Work item:
Pick out each line with the word "computer" from the material that follows.

Record set:

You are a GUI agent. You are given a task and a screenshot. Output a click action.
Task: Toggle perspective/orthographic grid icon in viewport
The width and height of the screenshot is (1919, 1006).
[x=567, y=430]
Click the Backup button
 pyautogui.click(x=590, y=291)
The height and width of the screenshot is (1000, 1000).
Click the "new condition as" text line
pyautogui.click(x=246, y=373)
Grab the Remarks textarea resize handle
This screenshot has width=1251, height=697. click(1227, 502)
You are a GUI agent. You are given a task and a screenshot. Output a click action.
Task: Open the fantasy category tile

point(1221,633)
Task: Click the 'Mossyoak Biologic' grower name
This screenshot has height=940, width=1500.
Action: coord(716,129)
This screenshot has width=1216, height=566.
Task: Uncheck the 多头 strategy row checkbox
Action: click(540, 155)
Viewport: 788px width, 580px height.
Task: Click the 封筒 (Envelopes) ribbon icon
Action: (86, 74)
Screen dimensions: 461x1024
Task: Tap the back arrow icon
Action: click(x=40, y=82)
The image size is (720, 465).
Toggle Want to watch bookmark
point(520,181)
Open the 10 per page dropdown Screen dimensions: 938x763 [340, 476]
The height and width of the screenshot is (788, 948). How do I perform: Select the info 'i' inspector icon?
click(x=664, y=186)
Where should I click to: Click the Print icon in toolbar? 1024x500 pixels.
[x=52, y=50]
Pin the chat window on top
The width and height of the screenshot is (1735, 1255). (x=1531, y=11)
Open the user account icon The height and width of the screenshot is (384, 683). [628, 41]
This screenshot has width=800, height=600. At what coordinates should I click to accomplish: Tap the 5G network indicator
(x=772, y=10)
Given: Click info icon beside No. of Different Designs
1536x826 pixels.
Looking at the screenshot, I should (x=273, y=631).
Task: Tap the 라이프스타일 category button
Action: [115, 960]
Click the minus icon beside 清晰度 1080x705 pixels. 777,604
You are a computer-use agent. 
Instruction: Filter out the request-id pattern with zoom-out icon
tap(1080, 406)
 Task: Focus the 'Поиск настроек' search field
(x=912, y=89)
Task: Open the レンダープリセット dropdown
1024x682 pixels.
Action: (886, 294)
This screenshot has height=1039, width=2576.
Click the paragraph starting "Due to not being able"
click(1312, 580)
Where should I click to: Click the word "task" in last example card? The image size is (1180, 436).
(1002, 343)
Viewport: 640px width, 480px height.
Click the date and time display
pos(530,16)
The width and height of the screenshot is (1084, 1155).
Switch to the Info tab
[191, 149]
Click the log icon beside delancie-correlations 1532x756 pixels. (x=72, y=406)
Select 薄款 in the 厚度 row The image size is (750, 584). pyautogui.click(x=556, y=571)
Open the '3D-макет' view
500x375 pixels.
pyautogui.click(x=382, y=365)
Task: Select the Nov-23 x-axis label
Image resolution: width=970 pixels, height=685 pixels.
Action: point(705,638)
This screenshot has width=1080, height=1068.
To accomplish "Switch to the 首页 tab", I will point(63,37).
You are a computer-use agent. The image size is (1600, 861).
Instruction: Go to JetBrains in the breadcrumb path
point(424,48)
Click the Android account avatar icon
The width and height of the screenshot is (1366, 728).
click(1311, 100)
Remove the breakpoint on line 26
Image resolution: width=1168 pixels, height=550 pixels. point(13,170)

Answer:
You are a computer-use agent. 
You are a computer-use agent. The image size is (1600, 861).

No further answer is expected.